This thread has been locked.

If you have a related question, please click the "Ask a related question" button in the top right corner. The newly created question will be automatically linked to this question.

C66x DMA transfers

Hi All,

I am interested in the C66x processor for doing some finite element computations. This involves a lot of indirect addressing which is normally not very efficient when doing small DMA transfers. I have found a paper on how to solve this on the Cell processor:

http://www.hpc.lsu.edu/training/tutorials/sc10/papers/SC10/pdfs/pap253s4.pdf

Does anyone know if the above method could apply to the C66x? I have tried to search for some documents explaining how to do efficient DMA transfers on C66x and its alignment constraints but unfortunately i have not been able to find much.

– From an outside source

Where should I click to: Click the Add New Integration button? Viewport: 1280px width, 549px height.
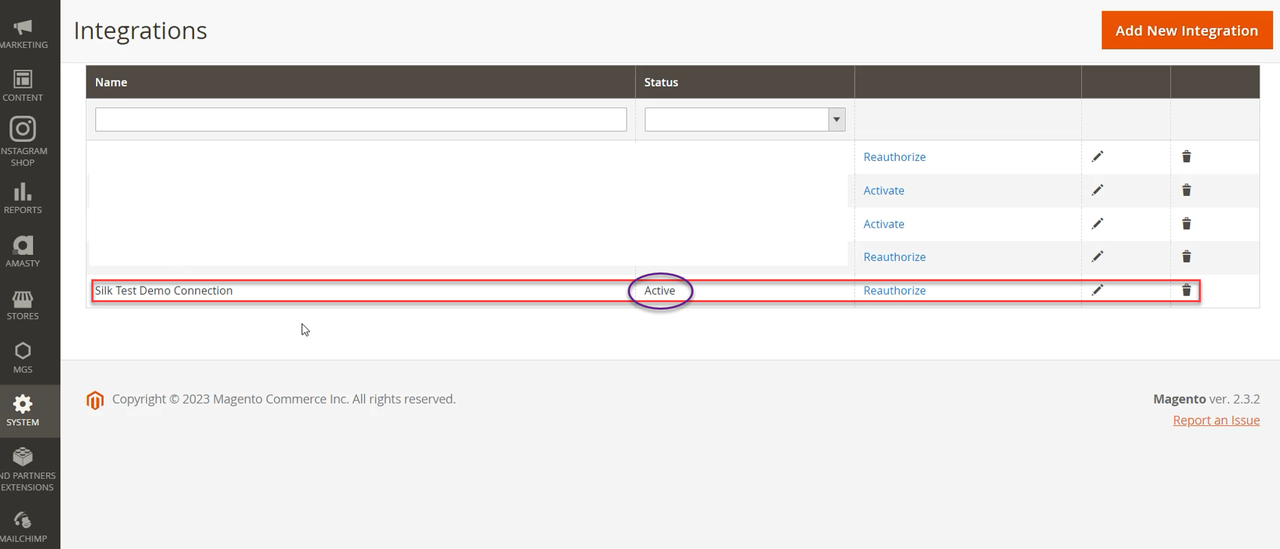tap(1186, 30)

Any help is appreciated! I thank you in advance..

  • EDMA3 itself has no hard alignment constraints (some peripherals do), but obviously transfers aligned to the EDMA3 interface width will  be more efficient.  SPRABK5 describes the interconnect fairly well (in Figure 1) -- illustrating why EDMA0 (sometimes called TPCC0, which issues transfers to EDMA [or TP] TC0 and TC1) is strongly recommended for memory-to-memory transfers, and showing that 32-byte-aligned transfers will be optimal for it.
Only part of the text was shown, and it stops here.